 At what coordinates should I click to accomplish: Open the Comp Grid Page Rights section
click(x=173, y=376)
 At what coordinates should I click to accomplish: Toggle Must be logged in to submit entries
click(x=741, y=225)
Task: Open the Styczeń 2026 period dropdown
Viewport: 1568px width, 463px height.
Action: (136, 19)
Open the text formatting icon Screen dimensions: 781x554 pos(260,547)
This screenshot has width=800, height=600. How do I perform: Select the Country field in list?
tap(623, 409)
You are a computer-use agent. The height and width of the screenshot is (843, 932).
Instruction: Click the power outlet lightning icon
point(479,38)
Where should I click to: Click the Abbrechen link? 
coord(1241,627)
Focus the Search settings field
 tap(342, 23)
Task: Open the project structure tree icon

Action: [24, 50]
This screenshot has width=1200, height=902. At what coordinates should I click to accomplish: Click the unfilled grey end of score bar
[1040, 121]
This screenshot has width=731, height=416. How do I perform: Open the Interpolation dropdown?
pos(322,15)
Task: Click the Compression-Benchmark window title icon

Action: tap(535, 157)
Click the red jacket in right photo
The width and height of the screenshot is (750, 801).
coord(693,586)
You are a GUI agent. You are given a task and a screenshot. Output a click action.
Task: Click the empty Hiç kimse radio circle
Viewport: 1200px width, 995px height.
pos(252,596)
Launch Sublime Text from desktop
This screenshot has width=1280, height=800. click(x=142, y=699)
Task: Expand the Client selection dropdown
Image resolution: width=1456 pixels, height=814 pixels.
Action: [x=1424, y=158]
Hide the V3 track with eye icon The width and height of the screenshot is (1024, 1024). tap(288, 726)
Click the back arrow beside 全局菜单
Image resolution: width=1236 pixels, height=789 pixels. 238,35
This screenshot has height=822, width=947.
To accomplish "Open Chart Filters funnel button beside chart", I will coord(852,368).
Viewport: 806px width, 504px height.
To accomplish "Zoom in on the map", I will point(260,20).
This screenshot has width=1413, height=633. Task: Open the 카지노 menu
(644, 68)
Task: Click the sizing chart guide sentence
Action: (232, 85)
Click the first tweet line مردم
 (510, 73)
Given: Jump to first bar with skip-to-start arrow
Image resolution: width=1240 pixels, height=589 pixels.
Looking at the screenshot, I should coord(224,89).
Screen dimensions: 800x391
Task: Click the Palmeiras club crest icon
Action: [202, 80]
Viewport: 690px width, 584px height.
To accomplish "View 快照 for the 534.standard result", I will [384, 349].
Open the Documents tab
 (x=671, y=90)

EXERCISE
Starting with the line that holds "This screenshot has width=1413, height=633." and ending with the line that holds "Viewport: 690px width, 584px height.", retype every line in the data above exactly, and nothing else.

TASK SOLUTION
This screenshot has width=1413, height=633. Task: Open the 카지노 menu
(644, 68)
Task: Click the sizing chart guide sentence
Action: (232, 85)
Click the first tweet line مردم
 (510, 73)
Given: Jump to first bar with skip-to-start arrow
Image resolution: width=1240 pixels, height=589 pixels.
Looking at the screenshot, I should coord(224,89).
Screen dimensions: 800x391
Task: Click the Palmeiras club crest icon
Action: [202, 80]
Viewport: 690px width, 584px height.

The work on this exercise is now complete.